I doubt that estate tax will be an issue because very few estates exceed the Federal exemption which is 12.06 million for 2022 and I don’t think Florida has a state estate tax.

In 1997 the tax law changed to the benefit of those selling their primary residence. Before that time, investing in a bigger house was the only way to avoid capital gains tax on profit.

The 1997 tax law change was also when the taxpayer-friendly exemption of $250,0000/$500,000 meant no cap gains tax on profit below those single/married amounts if the owner had lived in the house for 2 years. . .actually I think it’s two out of 5 years before selling. (Small builders and small flippers love this 1997 tax law change — along with the rest of us primary residence homeowners. It was that 1997 tax law change that allowed a lot of people to downsize — and to happily get a tax-free chunk of change at the closing table. This can be especially beneficial to retirees.)

But yours is not your primary residence, so therein lies the rub — or one of them anyway. If you need to close the gap between the house’s purchase price and selling price, see if you can find records of any improvements. If you use a real estate agent, I am pretty sure their fee can become part of closing that gap. (But, I reiterate — I am not an attorney or an accountant.)

The gift tax exemption for 2022 is $16,000 per recipient. But I think some tax forms might need to be filed anyway because of the lifetime gift exemption — not sure though.

This could get a little complicated. I am assuming the type of deed means you are now the full owner of the house, making you the one who will have to take any capital gains tax hit. Your siblings will not. I don’t know if living in the house for 2 years, as your primary residence, would help you or not. That probably would involve the bigger picture. And I am not sure how you establish cost-basis on this anyway. Better ask though.

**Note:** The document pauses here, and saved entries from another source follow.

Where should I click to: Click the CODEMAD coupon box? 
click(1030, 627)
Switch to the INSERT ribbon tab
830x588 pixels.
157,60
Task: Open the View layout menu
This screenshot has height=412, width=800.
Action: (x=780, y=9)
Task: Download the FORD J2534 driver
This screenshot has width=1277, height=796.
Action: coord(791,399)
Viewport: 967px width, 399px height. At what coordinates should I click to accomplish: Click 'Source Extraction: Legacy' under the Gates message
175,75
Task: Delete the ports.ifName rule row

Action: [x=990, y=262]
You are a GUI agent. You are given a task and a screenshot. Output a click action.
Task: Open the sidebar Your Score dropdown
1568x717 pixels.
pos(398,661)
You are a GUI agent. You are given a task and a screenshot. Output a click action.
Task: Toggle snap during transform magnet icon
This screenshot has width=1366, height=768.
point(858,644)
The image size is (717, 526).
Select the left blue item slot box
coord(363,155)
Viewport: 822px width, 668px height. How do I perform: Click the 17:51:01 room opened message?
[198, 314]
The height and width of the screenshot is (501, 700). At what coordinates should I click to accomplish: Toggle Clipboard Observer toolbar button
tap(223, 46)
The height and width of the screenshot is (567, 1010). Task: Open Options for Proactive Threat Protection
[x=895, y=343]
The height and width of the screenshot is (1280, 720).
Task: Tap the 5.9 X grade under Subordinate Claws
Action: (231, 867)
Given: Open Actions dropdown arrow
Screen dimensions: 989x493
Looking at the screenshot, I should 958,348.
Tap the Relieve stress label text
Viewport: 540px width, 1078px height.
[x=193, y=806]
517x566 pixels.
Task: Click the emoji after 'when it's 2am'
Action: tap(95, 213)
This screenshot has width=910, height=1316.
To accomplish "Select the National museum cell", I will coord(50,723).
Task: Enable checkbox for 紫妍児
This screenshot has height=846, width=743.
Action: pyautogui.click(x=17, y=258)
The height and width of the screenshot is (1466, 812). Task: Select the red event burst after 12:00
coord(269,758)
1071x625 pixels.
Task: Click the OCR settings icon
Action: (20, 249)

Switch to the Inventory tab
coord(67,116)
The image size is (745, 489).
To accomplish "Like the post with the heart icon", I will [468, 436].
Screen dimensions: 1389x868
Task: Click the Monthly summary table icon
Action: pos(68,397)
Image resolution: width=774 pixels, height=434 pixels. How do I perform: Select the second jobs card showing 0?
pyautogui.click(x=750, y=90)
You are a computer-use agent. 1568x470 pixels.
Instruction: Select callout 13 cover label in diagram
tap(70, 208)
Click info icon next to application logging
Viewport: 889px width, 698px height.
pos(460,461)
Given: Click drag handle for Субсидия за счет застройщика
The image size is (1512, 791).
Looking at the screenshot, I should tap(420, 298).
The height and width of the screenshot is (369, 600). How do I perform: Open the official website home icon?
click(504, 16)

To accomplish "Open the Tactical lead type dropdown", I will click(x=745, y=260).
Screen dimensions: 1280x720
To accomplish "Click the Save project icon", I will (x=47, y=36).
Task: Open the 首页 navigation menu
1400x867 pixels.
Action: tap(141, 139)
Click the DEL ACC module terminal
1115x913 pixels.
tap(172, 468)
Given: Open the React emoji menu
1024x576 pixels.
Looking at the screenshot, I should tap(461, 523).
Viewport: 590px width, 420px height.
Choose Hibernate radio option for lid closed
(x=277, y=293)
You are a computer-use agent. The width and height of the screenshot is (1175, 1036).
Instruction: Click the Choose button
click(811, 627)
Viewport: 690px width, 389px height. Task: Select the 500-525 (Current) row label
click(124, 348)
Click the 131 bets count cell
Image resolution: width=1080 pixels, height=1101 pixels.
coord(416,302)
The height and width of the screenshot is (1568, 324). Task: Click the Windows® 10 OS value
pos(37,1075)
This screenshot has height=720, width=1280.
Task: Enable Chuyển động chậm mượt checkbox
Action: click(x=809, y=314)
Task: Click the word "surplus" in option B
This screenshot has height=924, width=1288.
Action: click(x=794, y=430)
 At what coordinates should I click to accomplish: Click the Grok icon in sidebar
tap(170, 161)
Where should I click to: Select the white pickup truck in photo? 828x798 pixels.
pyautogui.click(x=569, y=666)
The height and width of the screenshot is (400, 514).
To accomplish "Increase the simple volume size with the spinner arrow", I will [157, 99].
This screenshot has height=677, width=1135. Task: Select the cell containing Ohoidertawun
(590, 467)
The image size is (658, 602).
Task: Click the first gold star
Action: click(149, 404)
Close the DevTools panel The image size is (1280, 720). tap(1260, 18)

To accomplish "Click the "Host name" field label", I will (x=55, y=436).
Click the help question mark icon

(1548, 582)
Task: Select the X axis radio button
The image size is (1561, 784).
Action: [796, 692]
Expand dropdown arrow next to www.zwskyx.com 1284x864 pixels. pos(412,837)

I better stop now, other than to advise you to get professional advice as soon as you can. Write down all the questions you have and take them with you to your appointment. Going in prepared and taking notes is going to help you get a handle on this situation.

Good luck to you — and I hope your relationship with your siblings is a really good one. They say you never know someone until you have to share an estate with them. (And please do not comment on that here. And do not give any numbers for amounts involved. It’s none of our business.)

Boomer

PS: I can pretty much guarantee that you will get contacted by private message here, with inquiries about the house you plan to sell. But your first order of business is to get professional advice. (If it were me, I would start with a CPA.)

PPS: Also, please keep in mind that it is quite possible that I have no idea what I am talking about.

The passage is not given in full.